Following high-profile data breaches, including North Korea’s virtual invasion of Sony Pictures, President Obama declared a national emergency related to malicious cyber-attacks from abroad. In an executive order signed April 1, 2015, Obama created expansive sanctions designed to curb, as he put it, this “unusual and extraordinary threat to the national security, foreign policy, and economy of the United States.”

The order gives the U.S. Treasury Department discretion to freeze assets of foreign persons or entities who engage in “or [are] complicit in” particular cyber-espionage activities. The activities must have “the purpose or effect of . . . harming or otherwise significantly compromising” critical infrastructure, significantly disrupting the availability of a computer network, or causing a “significant misappropriation of funds or economic resources, trade secrets, personal identifiers, or financial information for commercial or competitive advantage or private financial gain.” For sanctions to be imposed, these activities need only be “reasonably likely to result in . . . a significant threat to the national security, foreign policy, or economic health or financial stability of the United States.”

The order also grants the U.S. Treasury the power to prohibit American citizens and businesses from doing business with sanctioned persons and entities and leaves room for those with “a constitutional presence” in the U.S. to have assets frozen without prior notice. For example, American citizens and businesses that profit or derive an advantage from the reception or use of misappropriated trade secrets can also be subject to sanctions if they knew that the trade secrets were misappropriated through foreign cyber-espionage.

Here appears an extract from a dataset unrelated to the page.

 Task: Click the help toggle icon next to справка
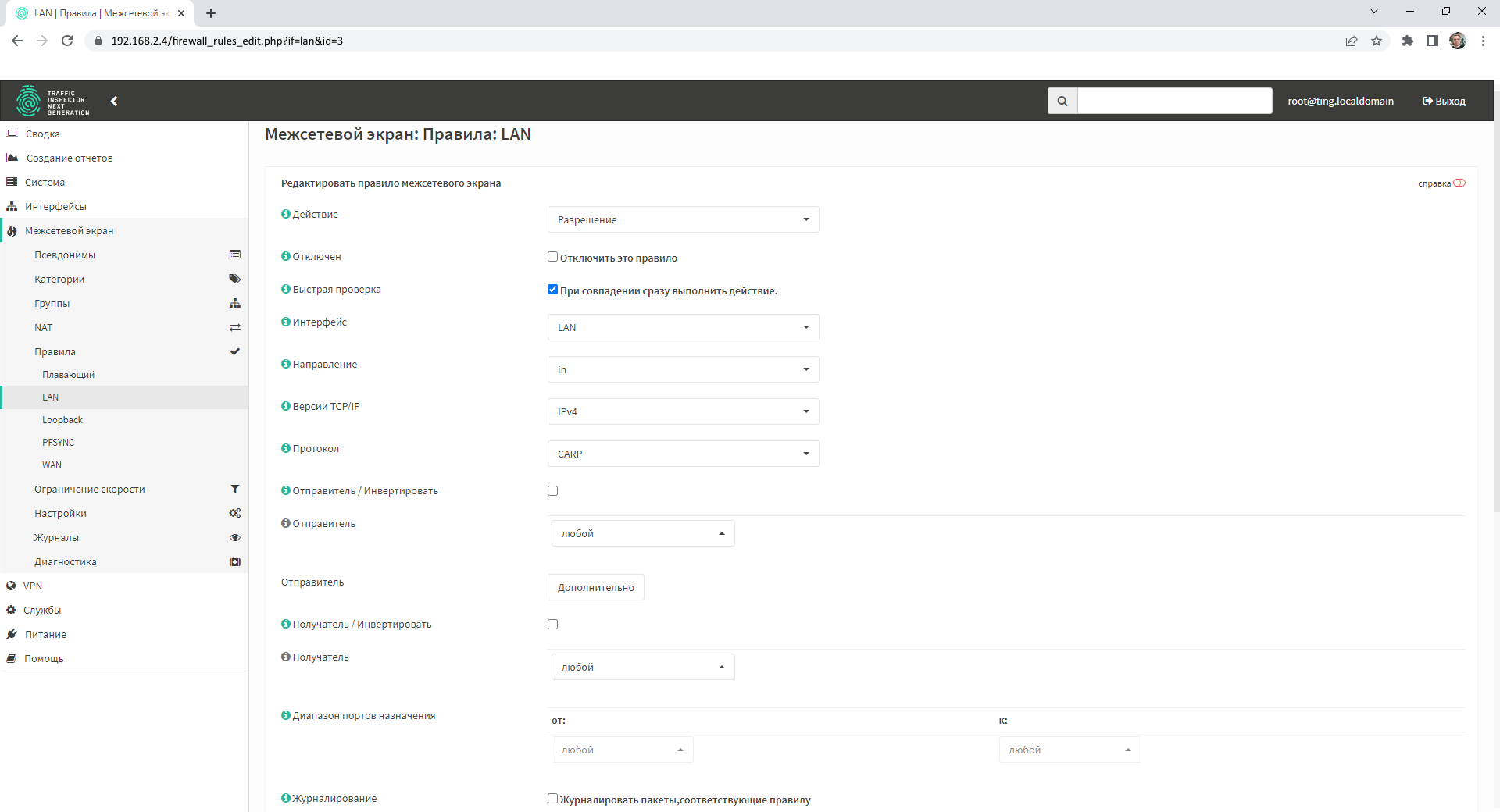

This executive order follows closely on the heels of an executive order promoting private sector cyber security information sharing.  Taken together, these orders send a clear message to the rest of the world about the United States’ commitment to combating cyber security threats. By punishing malicious hackers and those who benefit from hacked data, the latest order adds another tool to the country’s defense against international cyber-attacks.